Fahrerflucht?

Folgender fiktiver Fall:

Fahrer F fährt mit Beifahrer B auf einen großen Parkplatz in eine enge Lücke ein. Beifahrer B will aussteigen und stößt mit der Tür gegen das Auto nebenan. Fahrer F steigt aus, läuft rum, schaut, ob ein Schaden entstanden ist. F sieht keien Schaden steigt dennoch wieder ein und fährt woanders hin, damit Beifahrer B bequem aussteigen kann.

Wochen später bekommt F Post von der Polizei. Ein Zeuge hat den Vorfall beobachtet und hat Anzeige wegen Fahrerflucht erstattet.

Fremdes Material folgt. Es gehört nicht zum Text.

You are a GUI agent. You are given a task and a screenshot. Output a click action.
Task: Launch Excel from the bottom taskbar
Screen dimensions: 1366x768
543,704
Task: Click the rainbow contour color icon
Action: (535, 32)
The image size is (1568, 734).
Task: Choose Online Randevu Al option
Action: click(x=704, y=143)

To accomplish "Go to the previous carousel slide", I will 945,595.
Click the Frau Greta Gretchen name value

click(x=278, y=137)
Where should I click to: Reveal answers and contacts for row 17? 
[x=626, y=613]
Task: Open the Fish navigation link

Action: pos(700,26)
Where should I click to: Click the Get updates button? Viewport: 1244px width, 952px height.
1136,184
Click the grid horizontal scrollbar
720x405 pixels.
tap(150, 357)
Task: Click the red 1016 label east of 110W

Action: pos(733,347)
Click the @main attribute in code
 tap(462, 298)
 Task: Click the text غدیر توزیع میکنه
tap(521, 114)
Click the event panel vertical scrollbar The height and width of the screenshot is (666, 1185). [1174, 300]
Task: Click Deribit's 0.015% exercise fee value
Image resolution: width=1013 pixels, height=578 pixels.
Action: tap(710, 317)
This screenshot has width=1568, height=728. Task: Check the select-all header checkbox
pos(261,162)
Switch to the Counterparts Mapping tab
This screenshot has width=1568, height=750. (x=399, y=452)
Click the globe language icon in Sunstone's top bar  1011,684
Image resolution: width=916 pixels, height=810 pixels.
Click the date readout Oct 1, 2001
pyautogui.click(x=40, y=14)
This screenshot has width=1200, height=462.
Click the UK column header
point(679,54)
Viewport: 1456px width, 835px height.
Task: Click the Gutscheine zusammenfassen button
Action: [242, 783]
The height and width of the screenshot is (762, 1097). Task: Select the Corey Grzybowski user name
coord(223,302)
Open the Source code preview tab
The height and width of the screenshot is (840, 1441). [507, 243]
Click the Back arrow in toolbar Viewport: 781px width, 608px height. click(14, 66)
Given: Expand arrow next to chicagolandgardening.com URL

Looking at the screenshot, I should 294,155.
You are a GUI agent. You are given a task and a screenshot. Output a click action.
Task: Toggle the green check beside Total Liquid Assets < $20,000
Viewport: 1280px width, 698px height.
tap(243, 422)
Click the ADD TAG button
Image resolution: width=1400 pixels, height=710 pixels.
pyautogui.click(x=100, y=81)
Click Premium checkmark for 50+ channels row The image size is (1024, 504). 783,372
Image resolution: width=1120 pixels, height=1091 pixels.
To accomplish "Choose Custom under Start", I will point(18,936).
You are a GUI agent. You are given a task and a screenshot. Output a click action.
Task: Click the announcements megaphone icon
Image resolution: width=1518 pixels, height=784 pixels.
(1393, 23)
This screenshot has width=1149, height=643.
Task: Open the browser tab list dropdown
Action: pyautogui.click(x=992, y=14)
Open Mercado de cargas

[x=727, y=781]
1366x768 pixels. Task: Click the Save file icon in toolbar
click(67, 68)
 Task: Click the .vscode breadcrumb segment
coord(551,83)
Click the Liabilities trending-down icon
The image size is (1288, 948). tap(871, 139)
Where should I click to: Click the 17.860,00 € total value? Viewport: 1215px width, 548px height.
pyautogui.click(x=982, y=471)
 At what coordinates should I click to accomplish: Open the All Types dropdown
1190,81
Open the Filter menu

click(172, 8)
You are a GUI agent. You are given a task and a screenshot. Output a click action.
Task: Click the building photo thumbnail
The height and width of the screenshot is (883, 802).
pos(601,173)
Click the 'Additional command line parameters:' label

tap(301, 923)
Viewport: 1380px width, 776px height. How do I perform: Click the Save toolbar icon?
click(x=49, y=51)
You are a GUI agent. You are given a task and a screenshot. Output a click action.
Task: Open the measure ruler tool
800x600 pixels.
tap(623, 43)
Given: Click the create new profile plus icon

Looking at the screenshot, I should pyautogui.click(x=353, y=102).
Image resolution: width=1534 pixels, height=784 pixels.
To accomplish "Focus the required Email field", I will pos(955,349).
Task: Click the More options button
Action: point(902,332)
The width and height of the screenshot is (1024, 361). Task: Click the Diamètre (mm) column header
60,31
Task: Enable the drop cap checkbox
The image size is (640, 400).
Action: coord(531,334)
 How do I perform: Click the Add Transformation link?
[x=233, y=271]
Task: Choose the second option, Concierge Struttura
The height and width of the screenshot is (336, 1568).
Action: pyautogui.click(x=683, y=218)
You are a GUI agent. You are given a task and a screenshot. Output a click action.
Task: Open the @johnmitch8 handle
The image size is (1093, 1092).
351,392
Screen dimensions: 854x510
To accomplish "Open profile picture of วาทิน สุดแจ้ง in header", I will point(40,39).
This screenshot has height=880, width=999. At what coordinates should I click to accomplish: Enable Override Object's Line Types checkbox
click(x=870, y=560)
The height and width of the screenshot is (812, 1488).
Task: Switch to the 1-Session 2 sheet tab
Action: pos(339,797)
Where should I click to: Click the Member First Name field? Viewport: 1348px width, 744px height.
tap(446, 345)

Es stellen sich mir folgende Fragen:

  1. Ist es überhaupt ein Unfall, wenn beide Autos nicht gefahren sind?
  2. Wie hätte F sich denn verhalten sollen? Er hatte keinen Schaden am Auto feststellen können

Danke im Vorraus

Nicolle

Definition von Unfall:
Ein Unfall ist ein unerwünschtes, von außen auf einen und/oder mehrere Menschen oder Dinge rasch einwirkendes Ereignis, das ohne eine Absicht bewirkt wurde. Aus einem Unfall folgt die Schädigung der Gesundheit und/oder eines Sachwertes

Kein Schaden -> kein Unfall -> keine Unfallstelle -> kein entfernen von der Unfallstelle -> keine Fahrerflucht

Kein Schaden -> kein Unfall -> keine Unfallstelle -> kein
entfernen von der Unfallstelle -> keine Fahrerflucht

das wäre toll, wenn man sich so einfach exkulpieren kann, indem man behauptet, keinen schaden „gesehen“ zu haben… aber unterstellt man das, hast du nat. recht.

übrigens fällt auch die vorsätzliche unfallversursachung nach h.l. unter § 142 stgb.

Ach, ich habe noch was wichtiges vergessen:
Jetzt ist natürlich ein Schaden am Auto (an einer Stelle, die nach F´s Tathergang gar nicht hätte sein können).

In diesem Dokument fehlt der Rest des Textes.